**Exercise instructions**.
Reproduce the records verbatim, from the line containing "pixels, height=787 pixels." down through the line containing "Looking at the image, I should click on (24, 15).", including both of those lines.
**** Rows ****
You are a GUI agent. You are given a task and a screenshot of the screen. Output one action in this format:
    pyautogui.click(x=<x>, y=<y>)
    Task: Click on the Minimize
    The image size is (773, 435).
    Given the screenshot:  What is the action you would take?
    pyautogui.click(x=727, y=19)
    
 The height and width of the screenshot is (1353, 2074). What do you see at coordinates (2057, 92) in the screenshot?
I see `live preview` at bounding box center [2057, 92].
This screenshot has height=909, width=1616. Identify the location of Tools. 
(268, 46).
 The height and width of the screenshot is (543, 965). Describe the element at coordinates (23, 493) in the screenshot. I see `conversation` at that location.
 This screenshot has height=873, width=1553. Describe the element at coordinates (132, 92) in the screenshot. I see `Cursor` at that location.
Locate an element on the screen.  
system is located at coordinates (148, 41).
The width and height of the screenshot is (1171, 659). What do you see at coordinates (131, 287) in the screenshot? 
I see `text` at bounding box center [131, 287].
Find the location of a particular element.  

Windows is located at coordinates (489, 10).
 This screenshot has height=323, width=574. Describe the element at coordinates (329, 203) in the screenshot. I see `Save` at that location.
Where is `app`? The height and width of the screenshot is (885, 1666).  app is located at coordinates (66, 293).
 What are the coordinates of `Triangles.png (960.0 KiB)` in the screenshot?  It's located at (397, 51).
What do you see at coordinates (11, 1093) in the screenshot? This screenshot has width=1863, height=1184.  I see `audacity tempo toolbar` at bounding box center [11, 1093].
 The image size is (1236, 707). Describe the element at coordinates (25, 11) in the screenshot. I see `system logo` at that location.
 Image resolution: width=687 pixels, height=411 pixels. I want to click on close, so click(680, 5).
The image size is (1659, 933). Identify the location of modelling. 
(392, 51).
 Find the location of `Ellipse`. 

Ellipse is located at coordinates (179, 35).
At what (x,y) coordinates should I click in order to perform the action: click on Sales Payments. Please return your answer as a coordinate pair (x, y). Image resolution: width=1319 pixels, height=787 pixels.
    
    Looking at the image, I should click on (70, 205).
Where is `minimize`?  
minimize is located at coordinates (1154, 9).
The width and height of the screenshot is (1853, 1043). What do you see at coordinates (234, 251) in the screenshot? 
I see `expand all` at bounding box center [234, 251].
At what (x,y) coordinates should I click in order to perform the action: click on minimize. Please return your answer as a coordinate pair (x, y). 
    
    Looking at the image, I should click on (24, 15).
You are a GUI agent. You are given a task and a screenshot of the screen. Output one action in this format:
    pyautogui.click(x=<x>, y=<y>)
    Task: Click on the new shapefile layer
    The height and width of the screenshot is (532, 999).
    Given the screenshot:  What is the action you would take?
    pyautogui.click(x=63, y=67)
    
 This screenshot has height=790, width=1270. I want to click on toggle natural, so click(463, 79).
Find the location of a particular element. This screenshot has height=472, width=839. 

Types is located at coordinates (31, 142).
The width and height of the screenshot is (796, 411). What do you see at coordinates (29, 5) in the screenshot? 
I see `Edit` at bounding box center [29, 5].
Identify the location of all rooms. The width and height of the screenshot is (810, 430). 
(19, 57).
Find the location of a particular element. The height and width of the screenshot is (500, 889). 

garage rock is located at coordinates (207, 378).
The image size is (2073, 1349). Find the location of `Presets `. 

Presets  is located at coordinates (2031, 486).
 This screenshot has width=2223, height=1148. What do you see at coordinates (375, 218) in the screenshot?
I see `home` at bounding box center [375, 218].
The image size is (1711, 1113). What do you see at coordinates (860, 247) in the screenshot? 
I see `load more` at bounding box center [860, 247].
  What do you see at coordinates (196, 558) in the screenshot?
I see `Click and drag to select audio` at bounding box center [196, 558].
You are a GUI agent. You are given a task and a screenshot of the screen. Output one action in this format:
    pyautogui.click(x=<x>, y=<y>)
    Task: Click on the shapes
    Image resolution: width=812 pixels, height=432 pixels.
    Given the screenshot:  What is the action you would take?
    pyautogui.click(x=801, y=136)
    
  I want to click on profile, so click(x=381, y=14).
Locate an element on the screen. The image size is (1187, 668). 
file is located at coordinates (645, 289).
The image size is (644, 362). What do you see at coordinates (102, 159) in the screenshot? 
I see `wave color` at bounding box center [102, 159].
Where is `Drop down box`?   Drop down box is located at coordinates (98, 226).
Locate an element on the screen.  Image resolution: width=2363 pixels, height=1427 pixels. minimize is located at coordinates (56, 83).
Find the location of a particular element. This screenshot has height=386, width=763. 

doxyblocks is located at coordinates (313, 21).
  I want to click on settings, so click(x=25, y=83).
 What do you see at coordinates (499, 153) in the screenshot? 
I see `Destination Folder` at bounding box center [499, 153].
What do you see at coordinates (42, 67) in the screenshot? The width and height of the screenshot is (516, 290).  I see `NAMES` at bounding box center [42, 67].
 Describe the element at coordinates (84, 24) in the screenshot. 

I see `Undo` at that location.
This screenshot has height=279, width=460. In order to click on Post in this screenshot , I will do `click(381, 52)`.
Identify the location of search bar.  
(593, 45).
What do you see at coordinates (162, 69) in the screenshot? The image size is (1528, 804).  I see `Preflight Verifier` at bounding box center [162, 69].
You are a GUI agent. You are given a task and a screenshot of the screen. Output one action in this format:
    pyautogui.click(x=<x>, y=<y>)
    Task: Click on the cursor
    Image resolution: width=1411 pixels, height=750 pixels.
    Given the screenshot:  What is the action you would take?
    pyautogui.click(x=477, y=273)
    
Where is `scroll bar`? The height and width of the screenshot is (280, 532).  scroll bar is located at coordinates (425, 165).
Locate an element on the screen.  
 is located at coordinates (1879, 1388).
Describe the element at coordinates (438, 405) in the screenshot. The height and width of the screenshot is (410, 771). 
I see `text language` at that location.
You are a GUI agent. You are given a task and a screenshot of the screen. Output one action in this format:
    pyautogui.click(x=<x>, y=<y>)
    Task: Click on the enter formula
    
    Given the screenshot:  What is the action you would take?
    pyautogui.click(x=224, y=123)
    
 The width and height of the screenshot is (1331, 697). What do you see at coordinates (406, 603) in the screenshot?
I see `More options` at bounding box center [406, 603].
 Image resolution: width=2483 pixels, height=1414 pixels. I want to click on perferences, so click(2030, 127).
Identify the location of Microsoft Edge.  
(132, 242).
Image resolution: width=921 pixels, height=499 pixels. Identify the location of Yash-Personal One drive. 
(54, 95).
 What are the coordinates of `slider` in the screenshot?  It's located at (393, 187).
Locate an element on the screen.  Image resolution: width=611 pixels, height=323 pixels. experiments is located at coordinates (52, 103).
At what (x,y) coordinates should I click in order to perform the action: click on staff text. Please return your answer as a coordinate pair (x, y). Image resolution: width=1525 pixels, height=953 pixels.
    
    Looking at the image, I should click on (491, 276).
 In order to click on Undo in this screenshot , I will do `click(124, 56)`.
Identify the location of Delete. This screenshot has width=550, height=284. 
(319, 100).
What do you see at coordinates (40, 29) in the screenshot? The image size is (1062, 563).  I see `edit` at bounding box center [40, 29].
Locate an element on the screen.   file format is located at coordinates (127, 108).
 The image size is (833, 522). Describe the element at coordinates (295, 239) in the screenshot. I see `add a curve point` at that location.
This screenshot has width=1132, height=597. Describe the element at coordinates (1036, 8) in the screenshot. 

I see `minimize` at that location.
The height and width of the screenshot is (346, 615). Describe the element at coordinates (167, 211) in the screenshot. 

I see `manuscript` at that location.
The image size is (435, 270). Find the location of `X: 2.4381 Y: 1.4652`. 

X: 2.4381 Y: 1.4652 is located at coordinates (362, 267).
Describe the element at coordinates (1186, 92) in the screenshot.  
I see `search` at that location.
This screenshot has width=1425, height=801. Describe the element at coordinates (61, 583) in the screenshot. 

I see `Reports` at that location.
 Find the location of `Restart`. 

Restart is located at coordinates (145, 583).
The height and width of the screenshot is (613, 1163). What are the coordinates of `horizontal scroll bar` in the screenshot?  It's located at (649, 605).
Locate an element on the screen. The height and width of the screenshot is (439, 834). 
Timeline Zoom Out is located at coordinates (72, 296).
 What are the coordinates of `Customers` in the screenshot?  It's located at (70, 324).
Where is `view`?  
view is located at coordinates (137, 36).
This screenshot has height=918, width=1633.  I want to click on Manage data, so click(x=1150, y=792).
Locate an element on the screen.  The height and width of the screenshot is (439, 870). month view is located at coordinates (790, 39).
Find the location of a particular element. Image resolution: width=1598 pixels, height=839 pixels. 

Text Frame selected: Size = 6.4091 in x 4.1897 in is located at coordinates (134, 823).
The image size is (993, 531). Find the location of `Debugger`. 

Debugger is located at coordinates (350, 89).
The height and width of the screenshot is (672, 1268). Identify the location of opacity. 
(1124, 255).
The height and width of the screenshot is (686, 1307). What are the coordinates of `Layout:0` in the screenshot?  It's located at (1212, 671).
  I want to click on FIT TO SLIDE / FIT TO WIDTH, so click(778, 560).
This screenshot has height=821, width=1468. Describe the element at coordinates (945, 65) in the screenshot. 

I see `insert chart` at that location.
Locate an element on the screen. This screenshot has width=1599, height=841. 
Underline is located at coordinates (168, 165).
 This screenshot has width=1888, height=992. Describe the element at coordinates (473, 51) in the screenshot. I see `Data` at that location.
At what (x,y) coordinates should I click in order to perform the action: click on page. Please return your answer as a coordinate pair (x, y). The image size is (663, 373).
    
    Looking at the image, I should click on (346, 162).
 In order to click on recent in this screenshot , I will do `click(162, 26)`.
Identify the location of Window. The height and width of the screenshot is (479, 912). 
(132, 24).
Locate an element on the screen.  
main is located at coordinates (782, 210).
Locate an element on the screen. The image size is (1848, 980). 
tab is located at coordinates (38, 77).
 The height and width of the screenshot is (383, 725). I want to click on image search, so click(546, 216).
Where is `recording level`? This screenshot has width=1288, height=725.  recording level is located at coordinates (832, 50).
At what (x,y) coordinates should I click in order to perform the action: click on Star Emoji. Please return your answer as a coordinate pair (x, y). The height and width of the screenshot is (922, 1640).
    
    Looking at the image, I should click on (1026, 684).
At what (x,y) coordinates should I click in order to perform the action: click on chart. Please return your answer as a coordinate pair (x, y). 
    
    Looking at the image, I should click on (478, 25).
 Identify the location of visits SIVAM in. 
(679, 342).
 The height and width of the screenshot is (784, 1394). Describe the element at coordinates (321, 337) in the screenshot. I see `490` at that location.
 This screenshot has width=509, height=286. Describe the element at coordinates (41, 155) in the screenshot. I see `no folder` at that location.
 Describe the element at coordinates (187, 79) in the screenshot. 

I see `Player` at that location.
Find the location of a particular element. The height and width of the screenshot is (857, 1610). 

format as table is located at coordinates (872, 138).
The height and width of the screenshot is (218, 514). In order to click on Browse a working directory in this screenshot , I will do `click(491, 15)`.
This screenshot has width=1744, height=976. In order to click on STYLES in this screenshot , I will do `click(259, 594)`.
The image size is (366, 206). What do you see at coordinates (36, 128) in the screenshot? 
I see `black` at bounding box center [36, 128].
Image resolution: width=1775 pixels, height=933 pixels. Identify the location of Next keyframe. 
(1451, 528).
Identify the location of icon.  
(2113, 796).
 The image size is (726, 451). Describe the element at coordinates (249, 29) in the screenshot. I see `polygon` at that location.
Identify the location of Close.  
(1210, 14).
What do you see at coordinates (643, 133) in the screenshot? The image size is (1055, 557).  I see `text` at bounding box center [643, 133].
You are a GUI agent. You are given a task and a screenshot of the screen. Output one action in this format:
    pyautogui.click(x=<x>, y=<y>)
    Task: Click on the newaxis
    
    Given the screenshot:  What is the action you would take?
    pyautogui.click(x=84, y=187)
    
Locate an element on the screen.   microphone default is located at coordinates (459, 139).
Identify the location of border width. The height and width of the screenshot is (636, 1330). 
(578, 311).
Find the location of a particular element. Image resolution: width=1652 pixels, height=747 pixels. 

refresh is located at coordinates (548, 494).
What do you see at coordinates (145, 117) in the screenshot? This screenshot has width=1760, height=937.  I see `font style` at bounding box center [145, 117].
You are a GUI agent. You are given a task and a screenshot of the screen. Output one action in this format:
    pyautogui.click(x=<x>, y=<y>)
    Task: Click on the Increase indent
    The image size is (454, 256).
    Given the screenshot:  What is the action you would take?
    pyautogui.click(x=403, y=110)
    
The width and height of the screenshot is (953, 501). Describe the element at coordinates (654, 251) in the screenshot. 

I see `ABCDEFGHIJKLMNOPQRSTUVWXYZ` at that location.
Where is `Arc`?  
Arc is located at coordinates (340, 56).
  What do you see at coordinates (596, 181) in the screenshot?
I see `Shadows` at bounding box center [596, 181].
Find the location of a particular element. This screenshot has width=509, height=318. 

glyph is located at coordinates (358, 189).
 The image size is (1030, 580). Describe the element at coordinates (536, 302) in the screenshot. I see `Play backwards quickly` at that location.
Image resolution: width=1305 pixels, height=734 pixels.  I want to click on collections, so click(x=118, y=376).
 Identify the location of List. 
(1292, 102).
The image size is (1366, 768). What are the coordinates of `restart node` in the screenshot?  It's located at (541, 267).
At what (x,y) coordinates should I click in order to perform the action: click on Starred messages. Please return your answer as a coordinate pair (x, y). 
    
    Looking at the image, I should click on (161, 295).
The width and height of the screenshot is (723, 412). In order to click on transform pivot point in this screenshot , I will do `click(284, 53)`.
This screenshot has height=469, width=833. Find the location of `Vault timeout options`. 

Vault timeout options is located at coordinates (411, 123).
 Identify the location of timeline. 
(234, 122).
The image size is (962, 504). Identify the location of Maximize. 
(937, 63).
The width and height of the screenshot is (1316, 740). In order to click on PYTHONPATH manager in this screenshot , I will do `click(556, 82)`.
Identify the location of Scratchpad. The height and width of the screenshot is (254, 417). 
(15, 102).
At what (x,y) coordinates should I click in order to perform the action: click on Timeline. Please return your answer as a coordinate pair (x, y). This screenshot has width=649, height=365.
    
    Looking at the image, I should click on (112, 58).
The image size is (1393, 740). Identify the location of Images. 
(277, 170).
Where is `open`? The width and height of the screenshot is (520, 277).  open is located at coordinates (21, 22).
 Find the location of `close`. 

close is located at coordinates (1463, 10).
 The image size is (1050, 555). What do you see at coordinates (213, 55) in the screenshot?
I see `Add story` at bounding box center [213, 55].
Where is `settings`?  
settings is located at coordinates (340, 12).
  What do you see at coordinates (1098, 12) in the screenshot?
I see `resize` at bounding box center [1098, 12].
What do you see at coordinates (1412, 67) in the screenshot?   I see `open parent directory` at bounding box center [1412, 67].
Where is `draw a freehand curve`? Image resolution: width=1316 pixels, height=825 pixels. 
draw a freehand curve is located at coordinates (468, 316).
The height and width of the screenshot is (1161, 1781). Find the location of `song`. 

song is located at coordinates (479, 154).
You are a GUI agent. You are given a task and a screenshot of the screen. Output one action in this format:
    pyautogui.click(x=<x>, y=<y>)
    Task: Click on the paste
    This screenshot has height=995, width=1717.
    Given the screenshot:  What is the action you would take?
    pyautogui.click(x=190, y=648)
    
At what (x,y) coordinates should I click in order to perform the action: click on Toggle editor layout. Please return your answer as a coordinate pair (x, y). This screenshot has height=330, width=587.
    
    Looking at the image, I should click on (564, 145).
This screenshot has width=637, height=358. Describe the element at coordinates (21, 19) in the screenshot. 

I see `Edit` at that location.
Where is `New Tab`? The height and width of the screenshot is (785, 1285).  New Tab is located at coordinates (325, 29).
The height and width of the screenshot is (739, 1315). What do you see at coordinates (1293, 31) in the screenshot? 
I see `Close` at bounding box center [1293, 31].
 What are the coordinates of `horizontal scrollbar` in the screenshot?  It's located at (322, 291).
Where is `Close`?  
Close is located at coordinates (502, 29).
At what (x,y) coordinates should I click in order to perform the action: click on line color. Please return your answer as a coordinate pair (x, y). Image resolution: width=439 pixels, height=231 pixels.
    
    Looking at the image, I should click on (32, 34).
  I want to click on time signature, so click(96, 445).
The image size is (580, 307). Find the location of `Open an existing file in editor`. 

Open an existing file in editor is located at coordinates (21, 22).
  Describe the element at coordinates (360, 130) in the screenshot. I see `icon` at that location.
****
**Solution for this exercise**.
At what (x,y) coordinates should I click in order to perform the action: click on Sales Payments. Please return your answer as a coordinate pair (x, y). Image resolution: width=1319 pixels, height=787 pixels.
    
    Looking at the image, I should click on (70, 205).
Where is `minimize`?  
minimize is located at coordinates (1154, 9).
The width and height of the screenshot is (1853, 1043). What do you see at coordinates (234, 251) in the screenshot? 
I see `expand all` at bounding box center [234, 251].
At what (x,y) coordinates should I click in order to perform the action: click on minimize. Please return your answer as a coordinate pair (x, y). 
    
    Looking at the image, I should click on (24, 15).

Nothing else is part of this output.